GNOME Bugzilla – Bug 150329
File roller creates predictable /tmp directories
Last modified: 2004-12-22 21:47:04 UTC
Description of Problem: When viewing a file within an archive using file roller's internal viewer will cause file roller to create directories in /tmp which have a predictable format, 'file-roller.<PID>.<NUM>' where PID is the process id of the currently running file-roller. NUM is incremented starting from 0. Steps to reproduce the problem: 1. Create an archive 'foo.tgz' with some files in it. 2. Right click on desktop and choose 'Open Terminal' 3. Run command 'file-roller' 4. Click on 'Open' and open the archive 'foo.tgz' 5. Select any file within the archive and click on 'View' in the toolbar 6. Select 'View with internal viewer' and click on OK 7. Check the /tmp directory listing. Actual Results: A directory of the name 'file-roller.PID.NUM' is created.
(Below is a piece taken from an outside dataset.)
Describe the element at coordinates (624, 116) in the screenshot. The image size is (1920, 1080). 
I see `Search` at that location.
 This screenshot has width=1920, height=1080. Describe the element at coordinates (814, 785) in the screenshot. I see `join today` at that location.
Expected Results: Files with predictable names should not be created in world writable directories.
Created attachment 30631 [details] Proposed patch
why predictable directory names are a problem?
In a multi-user scenario, If one user creates these /tmp directories by predicting them and set the mode 000, It might create problems, so only I feel these namse should be unpredictable as in many other applications like webbrowser, acrobat-reader etc..
If you feel this is right, I think we can change the way of creating theses /tmp directories in rest of the code also, as we create these around 8-9 portions of the code while extracting, executing some commands etc... Please let me know your comments, so that I will proceed ahead.
ok go ahead, you only have to change the get_temp_work_dir_name function and remove the ensure_dir_exists calls on the temp dirs because after the change the get_temp_work_dir_name function will create the directory also.
done ;)
Paolo, Thanks for fixing it in CVS :-) I was far from work for quite some time.. Anyway I am closing this to be FIXED.